▸ Task item
Output, word for word, the lines of this listing that fall between the line with "Blogs (570, 70)" and the line with "imprint (162, 790)", counting both of those lines, and no others.

#####

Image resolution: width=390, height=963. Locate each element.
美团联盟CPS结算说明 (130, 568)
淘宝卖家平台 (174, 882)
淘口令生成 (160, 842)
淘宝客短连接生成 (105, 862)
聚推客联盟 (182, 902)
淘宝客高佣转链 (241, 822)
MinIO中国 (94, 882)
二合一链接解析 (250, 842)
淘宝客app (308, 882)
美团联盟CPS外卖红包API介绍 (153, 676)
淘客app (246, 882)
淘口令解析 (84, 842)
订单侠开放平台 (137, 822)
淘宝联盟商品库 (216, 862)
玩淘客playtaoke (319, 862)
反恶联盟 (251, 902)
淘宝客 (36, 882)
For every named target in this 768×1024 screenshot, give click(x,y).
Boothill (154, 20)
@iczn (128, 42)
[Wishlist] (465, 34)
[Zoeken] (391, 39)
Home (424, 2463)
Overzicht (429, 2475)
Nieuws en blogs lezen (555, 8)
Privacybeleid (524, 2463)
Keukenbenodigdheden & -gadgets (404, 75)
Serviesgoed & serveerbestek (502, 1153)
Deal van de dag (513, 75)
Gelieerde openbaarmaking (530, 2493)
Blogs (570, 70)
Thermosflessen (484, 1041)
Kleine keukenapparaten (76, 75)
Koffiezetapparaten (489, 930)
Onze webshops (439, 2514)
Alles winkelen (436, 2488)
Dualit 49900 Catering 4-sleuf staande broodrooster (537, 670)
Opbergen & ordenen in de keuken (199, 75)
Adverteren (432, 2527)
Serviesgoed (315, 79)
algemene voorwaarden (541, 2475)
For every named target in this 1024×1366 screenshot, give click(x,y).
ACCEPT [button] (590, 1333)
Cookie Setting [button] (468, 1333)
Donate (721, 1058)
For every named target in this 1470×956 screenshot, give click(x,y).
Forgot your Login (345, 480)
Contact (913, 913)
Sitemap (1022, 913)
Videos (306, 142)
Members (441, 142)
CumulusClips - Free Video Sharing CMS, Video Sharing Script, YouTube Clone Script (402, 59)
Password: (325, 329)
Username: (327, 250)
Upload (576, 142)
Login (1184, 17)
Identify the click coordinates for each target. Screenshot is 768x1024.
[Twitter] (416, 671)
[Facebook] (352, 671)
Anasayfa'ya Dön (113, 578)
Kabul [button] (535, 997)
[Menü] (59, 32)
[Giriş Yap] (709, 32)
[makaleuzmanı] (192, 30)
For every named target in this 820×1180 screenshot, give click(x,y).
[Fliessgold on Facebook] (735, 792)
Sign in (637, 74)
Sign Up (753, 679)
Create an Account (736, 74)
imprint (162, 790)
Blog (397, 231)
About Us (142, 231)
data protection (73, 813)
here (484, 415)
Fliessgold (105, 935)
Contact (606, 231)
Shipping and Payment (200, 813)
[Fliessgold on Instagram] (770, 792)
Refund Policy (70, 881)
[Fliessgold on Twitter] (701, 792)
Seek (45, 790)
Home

#####

▸ Your response
Blogs (570, 70)
Thermosflessen (484, 1041)
Kleine keukenapparaten (76, 75)
Koffiezetapparaten (489, 930)
Onze webshops (439, 2514)
Alles winkelen (436, 2488)
Dualit 49900 Catering 4-sleuf staande broodrooster (537, 670)
Opbergen & ordenen in de keuken (199, 75)
Adverteren (432, 2527)
Serviesgoed (315, 79)
algemene voorwaarden (541, 2475)
For every named target in this 1024×1366 screenshot, give click(x,y).
ACCEPT [button] (590, 1333)
Cookie Setting [button] (468, 1333)
Donate (721, 1058)
For every named target in this 1470×956 screenshot, give click(x,y).
Forgot your Login (345, 480)
Contact (913, 913)
Sitemap (1022, 913)
Videos (306, 142)
Members (441, 142)
CumulusClips - Free Video Sharing CMS, Video Sharing Script, YouTube Clone Script (402, 59)
Password: (325, 329)
Username: (327, 250)
Upload (576, 142)
Login (1184, 17)
Identify the click coordinates for each target. Screenshot is 768x1024.
[Twitter] (416, 671)
[Facebook] (352, 671)
Anasayfa'ya Dön (113, 578)
Kabul [button] (535, 997)
[Menü] (59, 32)
[Giriş Yap] (709, 32)
[makaleuzmanı] (192, 30)
For every named target in this 820×1180 screenshot, give click(x,y).
[Fliessgold on Facebook] (735, 792)
Sign in (637, 74)
Sign Up (753, 679)
Create an Account (736, 74)
imprint (162, 790)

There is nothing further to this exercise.